Além dos álbuns surgem um processo análogo que destaca paradoxalmente a decomposição das mesmas cidades. Ante de um processo de esvaziamento dos vestígios edificados das destas novas urbes que foram criadas no final do século insurgem-se grupos preservacionistas que passam a criar inventários na tentativa de salvaguardar os vestígios históricos. O inventário sempre foi instrumento para a preservação dos bens culturais, pois existiu a necessidade cada vez mais ampliada de conhecer e reconhecer os bens culturais e seu acréscimo sobre as questões simbólicas. O que se verifica é de que forma a legislação tem sido modificada na tentativa de alterar o processo metodológico destas declarações de edificações, que pode sofrer alterações quanto a forma de reconhecimento patrimonial. O que incialmente pode ser uma arma na manutenção de salvaguarda do patrimônio, pode se tornar um artífice para uma política legitimadora do esquecimento. Desta forma, a medida em que se amplia a percepção sobre o patrimônio se amplia também importância dos inventários.

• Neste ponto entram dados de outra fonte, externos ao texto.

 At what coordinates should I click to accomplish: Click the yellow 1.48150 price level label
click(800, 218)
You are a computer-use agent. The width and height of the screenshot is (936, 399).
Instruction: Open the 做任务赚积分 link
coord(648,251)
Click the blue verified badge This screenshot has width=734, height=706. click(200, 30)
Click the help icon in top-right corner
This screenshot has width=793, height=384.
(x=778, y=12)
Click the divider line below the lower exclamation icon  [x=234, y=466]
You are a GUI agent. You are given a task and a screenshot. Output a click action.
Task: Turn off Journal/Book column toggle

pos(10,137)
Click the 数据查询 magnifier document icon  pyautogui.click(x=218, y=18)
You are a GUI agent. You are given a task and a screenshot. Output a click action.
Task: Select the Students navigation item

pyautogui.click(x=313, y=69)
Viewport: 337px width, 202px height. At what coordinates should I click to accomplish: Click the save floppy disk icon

De forma análoga à materialidade das cidades e aos seus inventários ocorre um outro tipo de cidade invisível que expressa em seu texto uma diversidade de tramas, envolvendo o esquecimento de parte do passado ou a retenção de memórias que através das experiências urbanas servem de elixires tranquilizadores pela angústia também produzida por esta mesma urbanidade.

O que dá suporte as novas cidades foi o estabelecimento de fazer parte de um tipo novo de civilização, de maneira que prevalecia a portabilidade de um novo urbano. Como lembra Pesavento (2007, p. 11) pertencer a estas cidades implicou viver em um reduto, no qual havia uma recriação constante de outras cidades, fosse através de rituais, por códigos ou pelas práticas cotidianas.